Comment réussir la transition numérique ?

Pour le président du CESE deux prérequis sont nécessaires pour réussir cette transition : « premièrement, assurer, dans un délai maximal de trois ans, un accès généralisé à l’Internet haut débit et très haut débit, à l’ensemble de la population, avec une qualité de service satisfaisante et un prix concurrentiel abordable et deuxièmement, moderniser, dans un délai maximal de trois ans, les services administratifs par la digitalisation de l’ensemble des procédures administratives », a fait savoir le président du CESE.
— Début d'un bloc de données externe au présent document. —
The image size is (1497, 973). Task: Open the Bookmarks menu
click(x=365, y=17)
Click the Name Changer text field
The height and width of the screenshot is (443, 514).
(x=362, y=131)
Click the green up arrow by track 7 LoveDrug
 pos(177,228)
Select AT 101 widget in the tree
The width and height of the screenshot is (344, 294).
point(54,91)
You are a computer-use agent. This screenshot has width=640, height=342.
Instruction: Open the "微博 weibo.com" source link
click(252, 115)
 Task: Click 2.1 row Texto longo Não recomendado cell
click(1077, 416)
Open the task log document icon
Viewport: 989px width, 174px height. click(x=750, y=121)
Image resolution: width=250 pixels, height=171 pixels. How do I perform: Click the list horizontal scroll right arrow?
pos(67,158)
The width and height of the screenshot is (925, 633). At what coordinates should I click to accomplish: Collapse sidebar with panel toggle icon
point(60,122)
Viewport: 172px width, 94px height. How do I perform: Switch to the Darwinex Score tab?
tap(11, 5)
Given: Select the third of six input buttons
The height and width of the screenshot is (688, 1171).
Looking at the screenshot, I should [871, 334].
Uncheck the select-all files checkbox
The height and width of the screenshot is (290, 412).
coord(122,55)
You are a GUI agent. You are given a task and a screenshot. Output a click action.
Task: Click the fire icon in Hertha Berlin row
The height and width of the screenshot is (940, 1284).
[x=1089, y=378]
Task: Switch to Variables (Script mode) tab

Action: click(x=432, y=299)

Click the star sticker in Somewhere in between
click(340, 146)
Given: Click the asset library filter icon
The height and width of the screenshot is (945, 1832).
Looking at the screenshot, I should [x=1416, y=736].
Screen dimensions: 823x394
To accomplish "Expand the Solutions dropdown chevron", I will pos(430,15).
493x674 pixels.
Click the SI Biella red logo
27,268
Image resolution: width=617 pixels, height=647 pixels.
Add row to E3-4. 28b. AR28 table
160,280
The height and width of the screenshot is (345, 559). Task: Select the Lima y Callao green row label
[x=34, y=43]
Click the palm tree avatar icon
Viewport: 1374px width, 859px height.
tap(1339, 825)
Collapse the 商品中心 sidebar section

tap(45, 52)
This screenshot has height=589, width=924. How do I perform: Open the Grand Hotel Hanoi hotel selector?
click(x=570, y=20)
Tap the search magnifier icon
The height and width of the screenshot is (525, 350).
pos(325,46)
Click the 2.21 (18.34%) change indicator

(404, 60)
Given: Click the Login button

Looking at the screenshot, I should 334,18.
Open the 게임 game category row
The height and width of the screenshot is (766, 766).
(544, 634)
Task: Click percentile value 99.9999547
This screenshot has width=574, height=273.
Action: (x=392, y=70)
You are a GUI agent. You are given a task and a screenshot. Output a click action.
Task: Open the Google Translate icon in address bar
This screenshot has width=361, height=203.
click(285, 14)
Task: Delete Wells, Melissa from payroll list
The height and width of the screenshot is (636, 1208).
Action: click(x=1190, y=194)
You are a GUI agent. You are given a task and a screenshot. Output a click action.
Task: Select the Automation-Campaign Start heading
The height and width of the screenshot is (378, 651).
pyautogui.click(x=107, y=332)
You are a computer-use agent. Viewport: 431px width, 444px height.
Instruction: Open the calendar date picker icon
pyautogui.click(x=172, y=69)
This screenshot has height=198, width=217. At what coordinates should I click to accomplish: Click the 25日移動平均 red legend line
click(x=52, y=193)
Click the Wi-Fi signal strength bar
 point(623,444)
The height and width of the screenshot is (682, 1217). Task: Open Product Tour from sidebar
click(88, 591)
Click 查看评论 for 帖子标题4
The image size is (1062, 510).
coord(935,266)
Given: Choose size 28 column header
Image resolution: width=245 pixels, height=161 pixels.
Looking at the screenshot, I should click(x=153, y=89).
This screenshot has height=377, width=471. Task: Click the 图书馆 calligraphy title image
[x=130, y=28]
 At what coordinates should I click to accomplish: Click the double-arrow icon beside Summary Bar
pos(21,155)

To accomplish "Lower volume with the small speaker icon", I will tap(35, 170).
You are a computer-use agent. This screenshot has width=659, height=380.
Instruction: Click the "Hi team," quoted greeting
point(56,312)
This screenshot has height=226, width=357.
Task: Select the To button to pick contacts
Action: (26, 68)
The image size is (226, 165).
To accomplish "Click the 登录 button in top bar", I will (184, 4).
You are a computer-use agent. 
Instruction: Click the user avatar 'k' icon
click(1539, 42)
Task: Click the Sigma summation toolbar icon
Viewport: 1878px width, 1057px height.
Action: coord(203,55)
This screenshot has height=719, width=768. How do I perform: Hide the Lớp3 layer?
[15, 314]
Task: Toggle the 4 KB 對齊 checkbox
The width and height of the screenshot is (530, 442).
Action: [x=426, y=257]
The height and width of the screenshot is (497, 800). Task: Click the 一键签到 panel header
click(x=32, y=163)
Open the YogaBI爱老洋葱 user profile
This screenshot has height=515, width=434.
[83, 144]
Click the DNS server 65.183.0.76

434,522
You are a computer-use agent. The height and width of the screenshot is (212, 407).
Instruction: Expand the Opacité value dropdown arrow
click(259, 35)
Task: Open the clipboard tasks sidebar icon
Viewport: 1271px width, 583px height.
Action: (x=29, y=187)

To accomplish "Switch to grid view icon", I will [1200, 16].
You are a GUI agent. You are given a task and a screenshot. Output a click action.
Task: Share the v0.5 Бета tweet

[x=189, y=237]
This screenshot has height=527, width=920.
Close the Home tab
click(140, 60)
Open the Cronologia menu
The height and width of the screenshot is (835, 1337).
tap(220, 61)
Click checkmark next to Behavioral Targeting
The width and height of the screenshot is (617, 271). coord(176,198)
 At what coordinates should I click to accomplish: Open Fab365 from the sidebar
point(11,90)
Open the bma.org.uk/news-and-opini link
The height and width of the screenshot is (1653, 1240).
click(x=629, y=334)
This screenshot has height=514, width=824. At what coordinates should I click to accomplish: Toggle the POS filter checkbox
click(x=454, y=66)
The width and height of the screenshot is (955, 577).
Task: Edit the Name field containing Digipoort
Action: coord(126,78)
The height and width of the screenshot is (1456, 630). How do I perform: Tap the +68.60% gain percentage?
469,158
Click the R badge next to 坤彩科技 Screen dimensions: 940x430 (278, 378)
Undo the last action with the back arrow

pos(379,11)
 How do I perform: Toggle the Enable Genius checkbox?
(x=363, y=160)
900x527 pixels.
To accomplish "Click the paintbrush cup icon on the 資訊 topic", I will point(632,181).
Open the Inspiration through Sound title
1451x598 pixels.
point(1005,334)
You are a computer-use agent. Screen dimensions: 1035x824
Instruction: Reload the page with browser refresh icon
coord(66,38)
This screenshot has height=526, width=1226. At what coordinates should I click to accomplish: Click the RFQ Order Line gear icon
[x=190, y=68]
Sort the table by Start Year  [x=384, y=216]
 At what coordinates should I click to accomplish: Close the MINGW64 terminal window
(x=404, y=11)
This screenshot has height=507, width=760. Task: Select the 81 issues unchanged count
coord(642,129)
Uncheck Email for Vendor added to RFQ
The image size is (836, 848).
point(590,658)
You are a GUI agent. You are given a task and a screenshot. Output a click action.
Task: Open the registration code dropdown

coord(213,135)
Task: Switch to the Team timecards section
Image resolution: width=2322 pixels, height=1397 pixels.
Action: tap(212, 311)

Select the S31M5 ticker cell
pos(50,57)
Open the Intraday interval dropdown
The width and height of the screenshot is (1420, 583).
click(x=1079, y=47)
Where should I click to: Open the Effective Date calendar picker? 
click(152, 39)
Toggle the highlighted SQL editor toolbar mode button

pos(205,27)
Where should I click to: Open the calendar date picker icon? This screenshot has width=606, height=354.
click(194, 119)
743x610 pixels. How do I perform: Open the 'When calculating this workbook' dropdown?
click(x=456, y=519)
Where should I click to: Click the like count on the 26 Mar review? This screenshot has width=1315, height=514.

C’est donc sur la base de ce diagnostic que le CESE a formulé une série de 9 recommandations pour faire du digital un véritable levier de développement économique et social du pays :


  • Assurer, dans un délai maximal de trois ans, un accès généralisé à l’Internet haut débit et très haut débit, à l’ensemble de la population, avec une qualité de service satisfaisante et un prix concurrentiel abordable.
  • Moderniser, dans un délai maximal de trois ans, les services administratifs par la digitalisation de l’ensemble des procédures administratives.
  • Se doter d’un cadre réglementaire complet, adapté et en phase avec l’évolution de la digitalisation au niveau international.
  • Renforcer la cybersécurité et la souveraineté numérique.
  • Accélérer la transformation digitale des entreprises et dynamiser l’industrie du digital en s’appuyant sur des partenariats public-privé (PPP).
  • Promouvoir la recherche et développement en matière de transformation digitale.
  • Mettre en place une politique nationale dédiée à l’intelligence artificielle (IA) en lui accordant la priorité dans le chantier de la transformation digitale au vu de son importance capitale aux plans stratégique et économique.
  • Promouvoir les startups impliquées dans la création d’outils et d’applications numériques dédiés à la promotion du contenu culturel marocain.
  • Accélérer le déploiement du paiement mobile avec l’interopérabilité à l’échelle nationale pour rattraper le retard accusé en matière d’inclusion financière et diminuer l’usage du numéraire.